- Material shown:
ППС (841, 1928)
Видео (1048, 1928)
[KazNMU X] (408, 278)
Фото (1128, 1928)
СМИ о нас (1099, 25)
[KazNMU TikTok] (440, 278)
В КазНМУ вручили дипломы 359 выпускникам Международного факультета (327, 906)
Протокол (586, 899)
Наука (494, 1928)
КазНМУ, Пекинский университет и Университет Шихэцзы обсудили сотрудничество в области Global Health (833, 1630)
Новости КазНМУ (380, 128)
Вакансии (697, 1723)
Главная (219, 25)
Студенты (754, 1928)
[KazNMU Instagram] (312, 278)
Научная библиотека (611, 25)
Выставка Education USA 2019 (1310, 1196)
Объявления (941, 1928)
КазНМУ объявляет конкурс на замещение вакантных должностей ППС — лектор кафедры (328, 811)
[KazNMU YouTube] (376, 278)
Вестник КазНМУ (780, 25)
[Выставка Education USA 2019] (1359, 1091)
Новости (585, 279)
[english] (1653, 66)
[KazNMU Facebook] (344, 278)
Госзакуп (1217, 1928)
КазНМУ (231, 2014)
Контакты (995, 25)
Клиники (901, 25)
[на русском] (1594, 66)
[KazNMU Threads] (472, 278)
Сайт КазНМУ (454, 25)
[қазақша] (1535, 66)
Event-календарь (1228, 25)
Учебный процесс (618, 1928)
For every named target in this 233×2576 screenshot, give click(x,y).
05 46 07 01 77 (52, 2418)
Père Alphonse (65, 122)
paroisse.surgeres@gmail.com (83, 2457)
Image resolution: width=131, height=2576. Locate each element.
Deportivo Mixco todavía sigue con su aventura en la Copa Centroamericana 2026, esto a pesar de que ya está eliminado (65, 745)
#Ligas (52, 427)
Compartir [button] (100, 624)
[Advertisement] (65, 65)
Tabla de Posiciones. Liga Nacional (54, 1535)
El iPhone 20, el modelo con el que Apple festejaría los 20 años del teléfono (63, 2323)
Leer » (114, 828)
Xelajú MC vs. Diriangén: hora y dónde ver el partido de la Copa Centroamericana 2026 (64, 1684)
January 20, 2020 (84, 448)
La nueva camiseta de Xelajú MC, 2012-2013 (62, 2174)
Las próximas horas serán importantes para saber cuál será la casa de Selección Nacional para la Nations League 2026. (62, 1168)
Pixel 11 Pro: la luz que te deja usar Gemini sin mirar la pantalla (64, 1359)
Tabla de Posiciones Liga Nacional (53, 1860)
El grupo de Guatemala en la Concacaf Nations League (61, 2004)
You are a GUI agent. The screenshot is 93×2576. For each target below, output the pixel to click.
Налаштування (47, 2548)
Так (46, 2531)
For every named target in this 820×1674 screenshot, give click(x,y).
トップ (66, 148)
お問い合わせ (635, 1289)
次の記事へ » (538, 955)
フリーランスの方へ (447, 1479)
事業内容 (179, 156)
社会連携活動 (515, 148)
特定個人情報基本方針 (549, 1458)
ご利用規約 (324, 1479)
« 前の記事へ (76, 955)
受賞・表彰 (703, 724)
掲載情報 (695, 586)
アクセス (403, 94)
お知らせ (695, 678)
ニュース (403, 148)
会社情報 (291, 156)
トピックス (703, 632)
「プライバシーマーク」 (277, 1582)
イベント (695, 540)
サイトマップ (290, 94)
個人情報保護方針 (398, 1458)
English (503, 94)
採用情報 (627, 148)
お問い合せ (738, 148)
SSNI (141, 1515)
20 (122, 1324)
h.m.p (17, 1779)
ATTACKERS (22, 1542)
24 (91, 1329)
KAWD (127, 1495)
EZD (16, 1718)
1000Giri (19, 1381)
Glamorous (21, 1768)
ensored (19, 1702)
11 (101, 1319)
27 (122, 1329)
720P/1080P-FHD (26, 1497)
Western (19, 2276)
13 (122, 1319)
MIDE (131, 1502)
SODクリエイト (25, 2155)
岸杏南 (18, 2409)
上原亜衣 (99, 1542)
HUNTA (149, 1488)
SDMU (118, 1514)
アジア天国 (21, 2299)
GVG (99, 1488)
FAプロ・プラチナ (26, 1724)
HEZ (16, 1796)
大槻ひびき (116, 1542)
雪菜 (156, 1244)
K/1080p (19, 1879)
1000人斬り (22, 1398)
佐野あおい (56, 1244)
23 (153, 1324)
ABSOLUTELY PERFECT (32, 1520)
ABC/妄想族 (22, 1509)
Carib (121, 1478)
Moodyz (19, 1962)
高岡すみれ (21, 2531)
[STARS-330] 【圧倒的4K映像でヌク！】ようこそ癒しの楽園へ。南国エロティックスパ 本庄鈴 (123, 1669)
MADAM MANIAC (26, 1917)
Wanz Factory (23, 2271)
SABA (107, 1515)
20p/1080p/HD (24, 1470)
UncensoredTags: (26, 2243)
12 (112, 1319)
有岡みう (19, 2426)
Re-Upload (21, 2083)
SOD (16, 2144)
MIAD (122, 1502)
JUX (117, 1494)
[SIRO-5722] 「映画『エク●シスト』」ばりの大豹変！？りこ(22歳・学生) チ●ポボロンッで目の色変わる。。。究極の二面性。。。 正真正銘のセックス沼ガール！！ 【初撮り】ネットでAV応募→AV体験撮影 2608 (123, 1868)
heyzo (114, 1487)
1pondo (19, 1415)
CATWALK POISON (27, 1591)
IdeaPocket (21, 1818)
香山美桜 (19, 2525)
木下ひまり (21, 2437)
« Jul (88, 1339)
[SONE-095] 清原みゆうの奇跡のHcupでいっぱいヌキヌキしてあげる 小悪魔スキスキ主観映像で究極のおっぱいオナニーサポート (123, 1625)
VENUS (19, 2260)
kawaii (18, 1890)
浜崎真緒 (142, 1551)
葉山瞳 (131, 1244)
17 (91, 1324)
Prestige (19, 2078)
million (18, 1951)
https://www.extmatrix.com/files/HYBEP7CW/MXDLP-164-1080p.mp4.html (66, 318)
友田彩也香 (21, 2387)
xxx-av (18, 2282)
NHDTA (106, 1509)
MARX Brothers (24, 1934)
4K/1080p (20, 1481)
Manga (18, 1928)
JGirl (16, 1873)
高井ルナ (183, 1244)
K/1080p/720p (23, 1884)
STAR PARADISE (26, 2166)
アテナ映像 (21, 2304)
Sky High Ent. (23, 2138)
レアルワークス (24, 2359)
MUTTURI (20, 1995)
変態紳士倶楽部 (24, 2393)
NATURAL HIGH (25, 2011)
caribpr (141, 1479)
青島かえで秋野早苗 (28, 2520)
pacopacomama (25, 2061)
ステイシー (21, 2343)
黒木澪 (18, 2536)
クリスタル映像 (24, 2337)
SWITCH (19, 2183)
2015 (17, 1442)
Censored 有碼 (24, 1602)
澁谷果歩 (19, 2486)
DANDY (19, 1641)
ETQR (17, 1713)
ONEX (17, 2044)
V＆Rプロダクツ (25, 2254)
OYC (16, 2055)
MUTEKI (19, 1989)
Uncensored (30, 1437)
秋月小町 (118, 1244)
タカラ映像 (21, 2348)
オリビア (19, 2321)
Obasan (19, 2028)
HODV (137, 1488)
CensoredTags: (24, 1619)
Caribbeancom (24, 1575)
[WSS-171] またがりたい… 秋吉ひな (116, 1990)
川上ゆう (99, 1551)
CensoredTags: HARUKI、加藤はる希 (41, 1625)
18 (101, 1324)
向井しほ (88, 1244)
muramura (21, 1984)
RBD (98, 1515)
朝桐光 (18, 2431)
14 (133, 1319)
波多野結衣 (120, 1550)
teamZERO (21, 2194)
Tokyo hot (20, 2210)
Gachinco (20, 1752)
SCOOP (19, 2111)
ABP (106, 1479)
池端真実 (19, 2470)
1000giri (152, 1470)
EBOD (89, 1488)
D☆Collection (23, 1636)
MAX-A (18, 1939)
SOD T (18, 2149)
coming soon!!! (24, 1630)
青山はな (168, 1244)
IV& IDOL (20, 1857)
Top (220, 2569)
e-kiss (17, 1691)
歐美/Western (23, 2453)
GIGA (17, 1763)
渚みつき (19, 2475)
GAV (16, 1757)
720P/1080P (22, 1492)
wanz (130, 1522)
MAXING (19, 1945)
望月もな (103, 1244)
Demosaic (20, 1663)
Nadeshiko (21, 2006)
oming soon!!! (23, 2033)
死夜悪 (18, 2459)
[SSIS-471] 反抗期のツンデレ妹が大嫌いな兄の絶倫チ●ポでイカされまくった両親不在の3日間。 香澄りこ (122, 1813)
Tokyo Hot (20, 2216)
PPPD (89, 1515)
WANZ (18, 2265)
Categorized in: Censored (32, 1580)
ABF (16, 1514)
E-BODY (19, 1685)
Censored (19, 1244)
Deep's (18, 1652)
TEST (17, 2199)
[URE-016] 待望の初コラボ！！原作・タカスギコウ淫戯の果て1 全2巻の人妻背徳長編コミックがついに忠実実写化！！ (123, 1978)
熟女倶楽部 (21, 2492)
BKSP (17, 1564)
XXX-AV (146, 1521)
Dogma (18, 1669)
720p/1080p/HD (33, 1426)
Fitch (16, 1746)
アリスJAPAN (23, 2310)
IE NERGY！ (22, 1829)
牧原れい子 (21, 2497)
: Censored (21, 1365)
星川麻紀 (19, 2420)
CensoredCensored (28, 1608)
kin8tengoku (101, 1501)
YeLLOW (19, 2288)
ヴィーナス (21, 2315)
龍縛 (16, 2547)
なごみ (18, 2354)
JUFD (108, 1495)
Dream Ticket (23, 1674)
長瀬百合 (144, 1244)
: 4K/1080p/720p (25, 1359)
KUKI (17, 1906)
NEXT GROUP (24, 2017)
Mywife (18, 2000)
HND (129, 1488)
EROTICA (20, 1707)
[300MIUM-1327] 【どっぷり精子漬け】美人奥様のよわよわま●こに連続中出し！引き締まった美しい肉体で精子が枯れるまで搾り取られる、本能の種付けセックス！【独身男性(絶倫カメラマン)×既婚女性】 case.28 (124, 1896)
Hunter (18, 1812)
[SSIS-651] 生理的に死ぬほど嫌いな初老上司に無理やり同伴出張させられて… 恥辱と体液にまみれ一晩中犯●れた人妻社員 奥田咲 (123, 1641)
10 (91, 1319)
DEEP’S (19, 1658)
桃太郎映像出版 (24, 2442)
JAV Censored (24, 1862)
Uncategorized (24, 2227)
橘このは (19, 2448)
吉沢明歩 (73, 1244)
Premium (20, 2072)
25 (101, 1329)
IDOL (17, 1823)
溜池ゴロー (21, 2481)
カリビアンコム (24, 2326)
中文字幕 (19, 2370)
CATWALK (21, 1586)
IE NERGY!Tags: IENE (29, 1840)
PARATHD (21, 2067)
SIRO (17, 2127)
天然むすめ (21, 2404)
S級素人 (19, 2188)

- Your goal:
Could you return exactly the lines above from the line with "IV& IDOL (20, 1857)" to the line with "TEST (17, 2199)", both included, and nothing else?

- Task answer:
IV& IDOL (20, 1857)
Top (220, 2569)
e-kiss (17, 1691)
歐美/Western (23, 2453)
GIGA (17, 1763)
渚みつき (19, 2475)
GAV (16, 1757)
720P/1080P (22, 1492)
wanz (130, 1522)
MAXING (19, 1945)
望月もな (103, 1244)
Demosaic (20, 1663)
Nadeshiko (21, 2006)
oming soon!!! (23, 2033)
死夜悪 (18, 2459)
[SSIS-471] 反抗期のツンデレ妹が大嫌いな兄の絶倫チ●ポでイカされまくった両親不在の3日間。 香澄りこ (122, 1813)
Tokyo Hot (20, 2216)
PPPD (89, 1515)
WANZ (18, 2265)
Categorized in: Censored (32, 1580)
ABF (16, 1514)
E-BODY (19, 1685)
Censored (19, 1244)
Deep's (18, 1652)
TEST (17, 2199)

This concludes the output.